ASSIGNMENT — Skip every picture. Print each line from the one containing "Task: Open the Selection dropdown" through the end of the records below, word for word.

Collected data entries
────────

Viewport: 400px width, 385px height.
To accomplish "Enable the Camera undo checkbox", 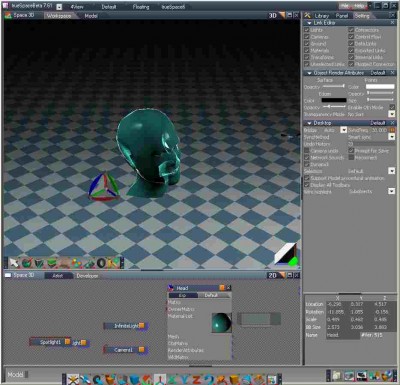I will coord(307,151).
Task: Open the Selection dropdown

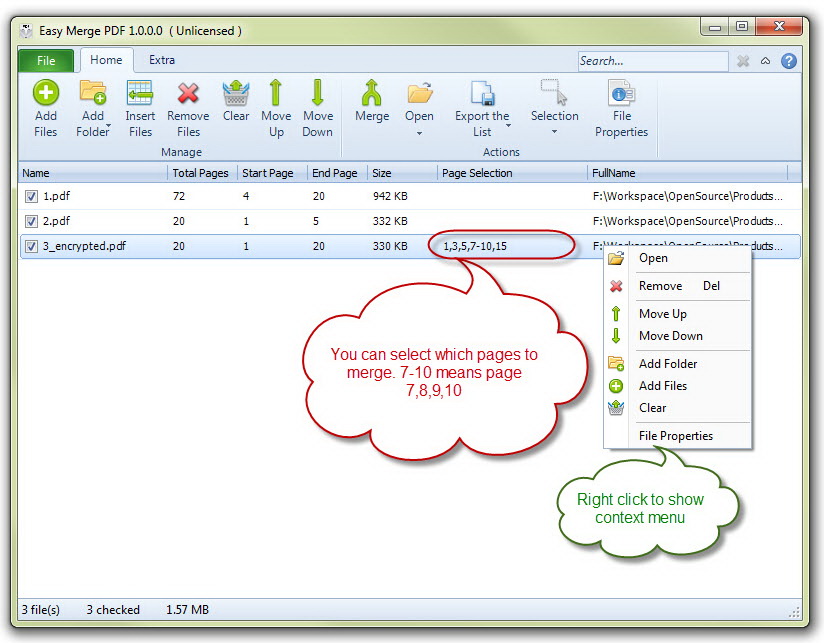Action: coord(554,132)
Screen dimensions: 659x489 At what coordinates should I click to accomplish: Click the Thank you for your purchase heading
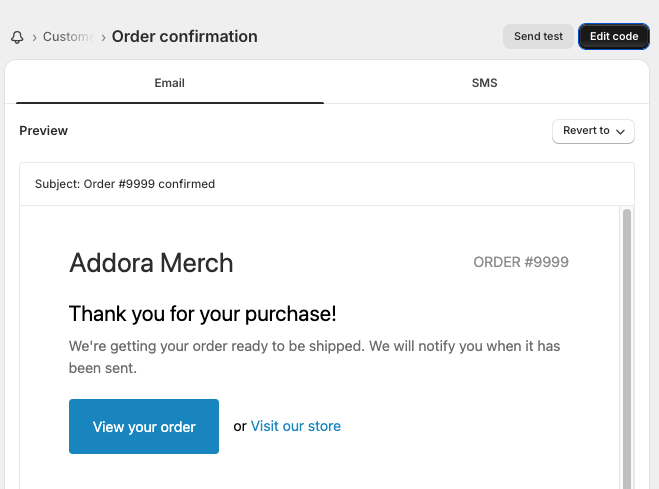(202, 314)
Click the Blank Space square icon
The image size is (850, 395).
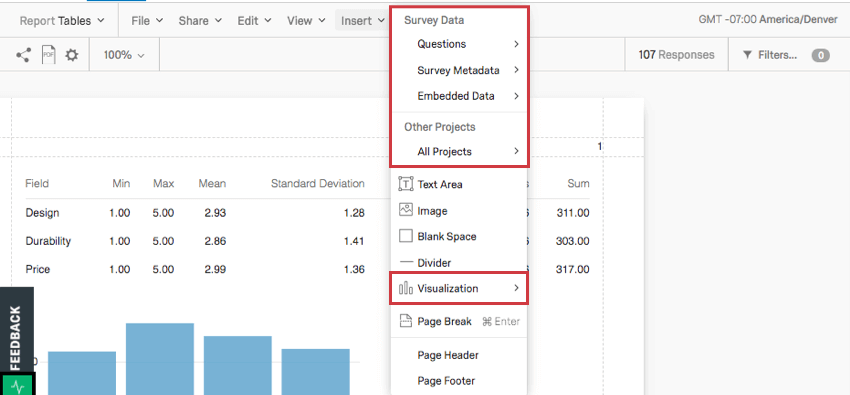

────────

SOLVED PROBLEM —
Task: Open the Selection dropdown

Action: coord(554,132)
Screen dimensions: 659x489 At what coordinates should I click to accomplish: Click the Thank you for your purchase heading
(202, 314)
Click the Blank Space square icon
The image size is (850, 395).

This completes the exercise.